Whatever appears in the records, write it out again exactly.
---+---
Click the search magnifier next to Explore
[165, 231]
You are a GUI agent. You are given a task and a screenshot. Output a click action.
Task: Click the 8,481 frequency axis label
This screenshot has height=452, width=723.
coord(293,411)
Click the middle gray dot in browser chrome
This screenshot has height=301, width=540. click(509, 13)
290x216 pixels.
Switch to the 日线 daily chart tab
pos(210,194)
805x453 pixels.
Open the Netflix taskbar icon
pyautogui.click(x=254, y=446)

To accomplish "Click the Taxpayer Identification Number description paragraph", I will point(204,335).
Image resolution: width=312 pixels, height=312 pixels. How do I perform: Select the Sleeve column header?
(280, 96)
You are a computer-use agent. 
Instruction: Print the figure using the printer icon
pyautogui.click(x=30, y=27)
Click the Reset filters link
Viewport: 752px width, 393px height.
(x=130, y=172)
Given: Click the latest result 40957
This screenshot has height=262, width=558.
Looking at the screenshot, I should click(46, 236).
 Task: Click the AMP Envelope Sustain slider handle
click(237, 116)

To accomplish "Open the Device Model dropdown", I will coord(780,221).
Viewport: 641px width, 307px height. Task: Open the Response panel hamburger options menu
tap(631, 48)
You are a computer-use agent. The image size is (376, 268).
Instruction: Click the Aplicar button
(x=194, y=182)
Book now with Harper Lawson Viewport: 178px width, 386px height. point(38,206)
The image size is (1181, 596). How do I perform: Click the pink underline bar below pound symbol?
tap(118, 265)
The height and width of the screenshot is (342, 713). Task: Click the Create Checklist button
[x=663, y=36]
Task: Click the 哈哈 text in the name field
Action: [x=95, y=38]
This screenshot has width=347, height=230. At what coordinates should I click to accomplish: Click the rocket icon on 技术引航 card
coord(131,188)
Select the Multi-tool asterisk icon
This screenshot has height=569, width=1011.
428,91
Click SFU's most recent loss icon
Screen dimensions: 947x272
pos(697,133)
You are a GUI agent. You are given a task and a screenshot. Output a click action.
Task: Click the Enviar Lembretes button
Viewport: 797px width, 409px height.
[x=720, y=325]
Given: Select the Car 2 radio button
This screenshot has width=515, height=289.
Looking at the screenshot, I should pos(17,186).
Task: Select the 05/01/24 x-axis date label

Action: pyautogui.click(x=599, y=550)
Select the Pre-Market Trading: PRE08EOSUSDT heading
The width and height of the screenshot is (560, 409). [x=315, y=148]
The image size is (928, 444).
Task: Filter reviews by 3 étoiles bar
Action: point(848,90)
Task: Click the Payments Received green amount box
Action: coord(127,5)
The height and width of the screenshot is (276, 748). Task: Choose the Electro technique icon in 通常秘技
---+---
**PROBLEM SOLUTION**
Click the search magnifier next to Explore
[165, 231]
You are a GUI agent. You are given a task and a screenshot. Output a click action.
Task: Click the 8,481 frequency axis label
This screenshot has height=452, width=723.
coord(293,411)
Click the middle gray dot in browser chrome
This screenshot has height=301, width=540. click(509, 13)
290x216 pixels.
Switch to the 日线 daily chart tab
pos(210,194)
805x453 pixels.
Open the Netflix taskbar icon
pyautogui.click(x=254, y=446)

To accomplish "Click the Taxpayer Identification Number description paragraph", I will point(204,335).
Image resolution: width=312 pixels, height=312 pixels. How do I perform: Select the Sleeve column header?
(280, 96)
You are a computer-use agent. 
Instruction: Print the figure using the printer icon
pyautogui.click(x=30, y=27)
Click the Reset filters link
Viewport: 752px width, 393px height.
(x=130, y=172)
Given: Click the latest result 40957
This screenshot has height=262, width=558.
Looking at the screenshot, I should click(46, 236).
 Task: Click the AMP Envelope Sustain slider handle
click(237, 116)

To accomplish "Open the Device Model dropdown", I will coord(780,221).
Viewport: 641px width, 307px height. Task: Open the Response panel hamburger options menu
tap(631, 48)
You are a computer-use agent. The image size is (376, 268).
Instruction: Click the Aplicar button
(x=194, y=182)
Book now with Harper Lawson Viewport: 178px width, 386px height. point(38,206)
The image size is (1181, 596). How do I perform: Click the pink underline bar below pound symbol?
tap(118, 265)
The height and width of the screenshot is (342, 713). Task: Click the Create Checklist button
[x=663, y=36]
Task: Click the 哈哈 text in the name field
Action: [x=95, y=38]
This screenshot has width=347, height=230. At what coordinates should I click to accomplish: Click the rocket icon on 技术引航 card
coord(131,188)
Select the Multi-tool asterisk icon
This screenshot has height=569, width=1011.
428,91
Click SFU's most recent loss icon
Screen dimensions: 947x272
pos(697,133)
You are a GUI agent. You are given a task and a screenshot. Output a click action.
Task: Click the Enviar Lembretes button
Viewport: 797px width, 409px height.
[x=720, y=325]
Given: Select the Car 2 radio button
This screenshot has width=515, height=289.
Looking at the screenshot, I should pos(17,186).
Task: Select the 05/01/24 x-axis date label

Action: pyautogui.click(x=599, y=550)
Select the Pre-Market Trading: PRE08EOSUSDT heading
The width and height of the screenshot is (560, 409). [x=315, y=148]
The image size is (928, 444).
Task: Filter reviews by 3 étoiles bar
Action: point(848,90)
Task: Click the Payments Received green amount box
Action: coord(127,5)
The height and width of the screenshot is (276, 748). Task: Choose the Electro technique icon in 通常秘技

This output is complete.